:: PROVIDED DATA ::
•••••

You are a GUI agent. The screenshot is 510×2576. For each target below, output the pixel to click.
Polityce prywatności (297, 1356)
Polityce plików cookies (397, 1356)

•••••

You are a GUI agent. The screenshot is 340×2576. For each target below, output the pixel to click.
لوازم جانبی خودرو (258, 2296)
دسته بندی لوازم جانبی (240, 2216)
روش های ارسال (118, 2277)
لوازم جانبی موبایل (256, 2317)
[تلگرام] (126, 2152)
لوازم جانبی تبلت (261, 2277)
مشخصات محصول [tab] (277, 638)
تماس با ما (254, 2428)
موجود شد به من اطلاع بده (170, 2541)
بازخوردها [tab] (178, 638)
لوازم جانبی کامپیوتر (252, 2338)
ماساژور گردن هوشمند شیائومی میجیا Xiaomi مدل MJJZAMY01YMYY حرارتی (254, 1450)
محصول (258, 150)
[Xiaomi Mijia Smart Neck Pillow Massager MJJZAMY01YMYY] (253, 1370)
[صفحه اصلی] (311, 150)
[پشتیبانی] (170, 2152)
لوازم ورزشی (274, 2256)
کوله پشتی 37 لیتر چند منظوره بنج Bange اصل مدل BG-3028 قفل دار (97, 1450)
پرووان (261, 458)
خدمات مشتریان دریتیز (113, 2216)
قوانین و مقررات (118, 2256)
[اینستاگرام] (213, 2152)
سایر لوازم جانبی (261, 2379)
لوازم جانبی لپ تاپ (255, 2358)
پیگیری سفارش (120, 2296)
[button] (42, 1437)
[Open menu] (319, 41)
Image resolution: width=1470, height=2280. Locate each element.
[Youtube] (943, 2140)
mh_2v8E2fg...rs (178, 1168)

•••••

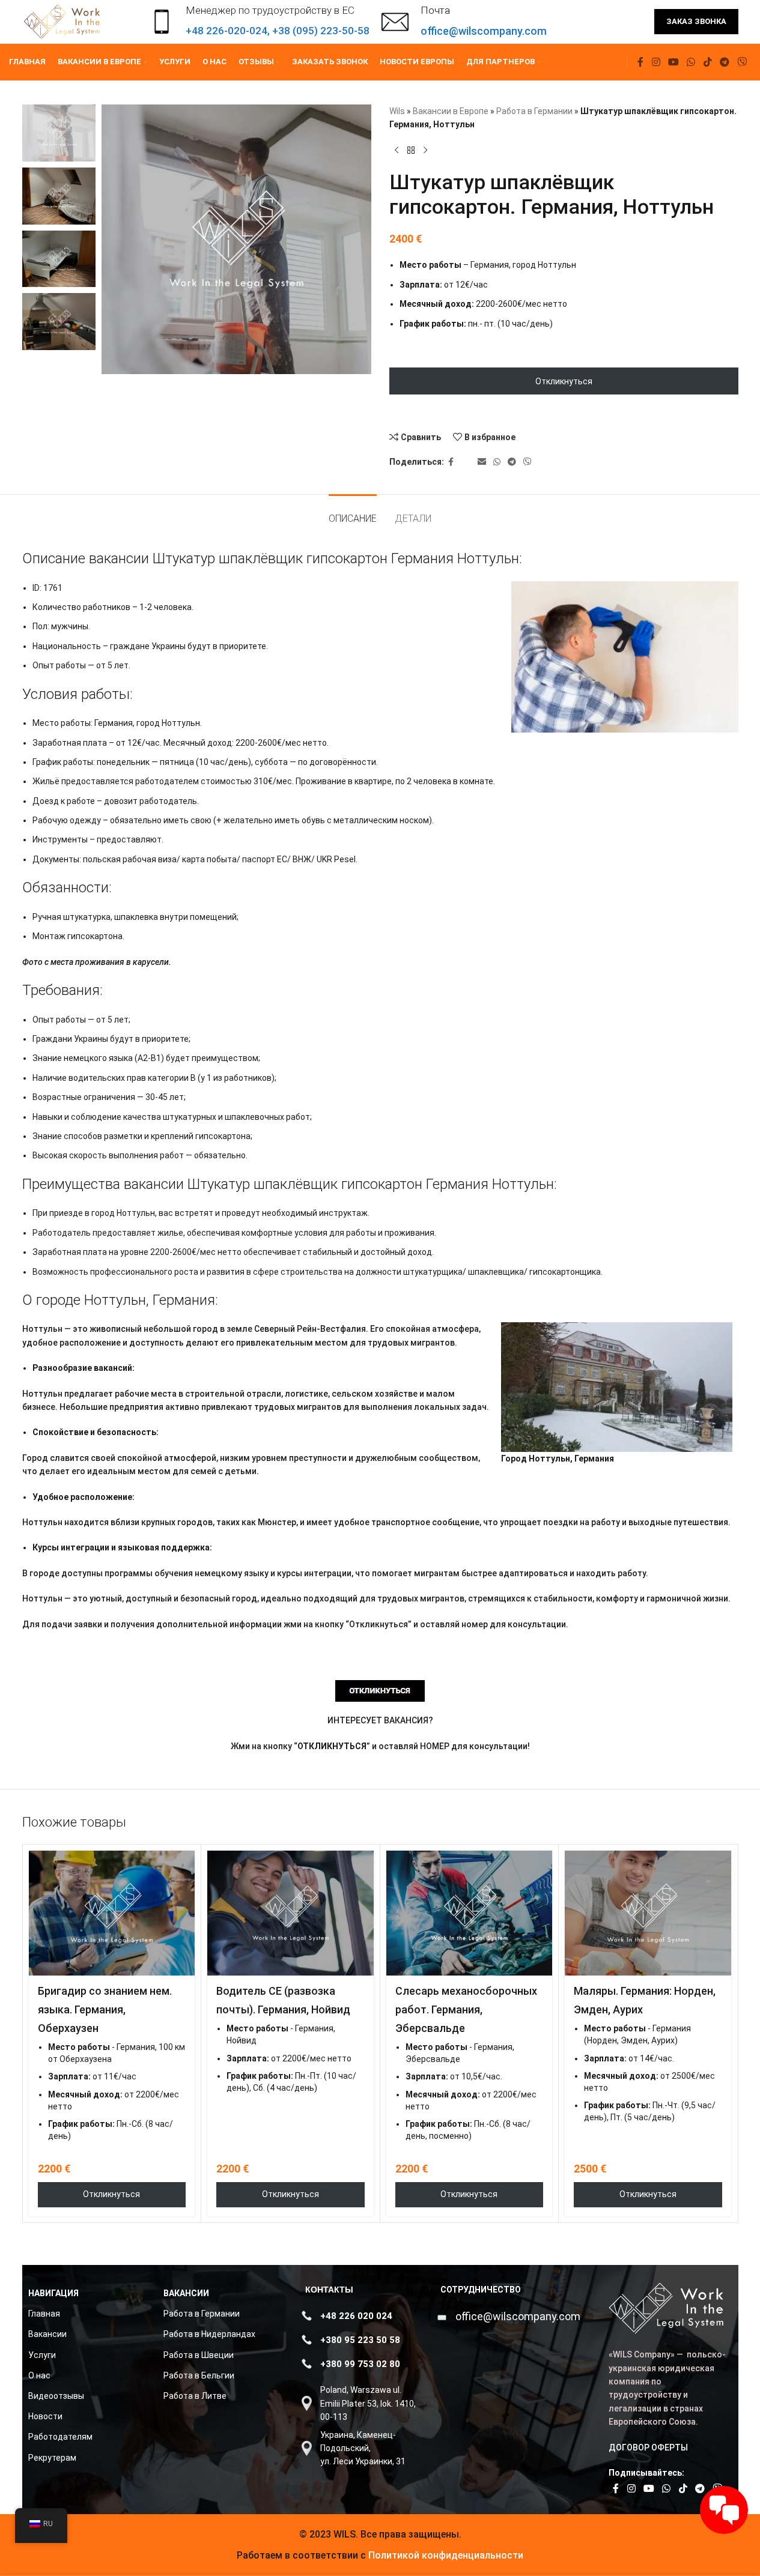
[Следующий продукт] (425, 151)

•••••

:: THE PROBLEM ::
From the line holding "پرووان (261, 458)" to the line holding "mh_2v8E2fg...rs (178, 1168)", inclusive, restate each line above exactly as written.

:: ANSWER FOR THE TASK ::
پرووان (261, 458)
خدمات مشتریان دریتیز (113, 2216)
قوانین و مقررات (118, 2256)
[اینستاگرام] (213, 2152)
سایر لوازم جانبی (261, 2379)
لوازم جانبی لپ تاپ (255, 2358)
پیگیری سفارش (120, 2296)
[button] (42, 1437)
[Open menu] (319, 41)
Image resolution: width=1470, height=2280. Locate each element.
[Youtube] (943, 2140)
mh_2v8E2fg...rs (178, 1168)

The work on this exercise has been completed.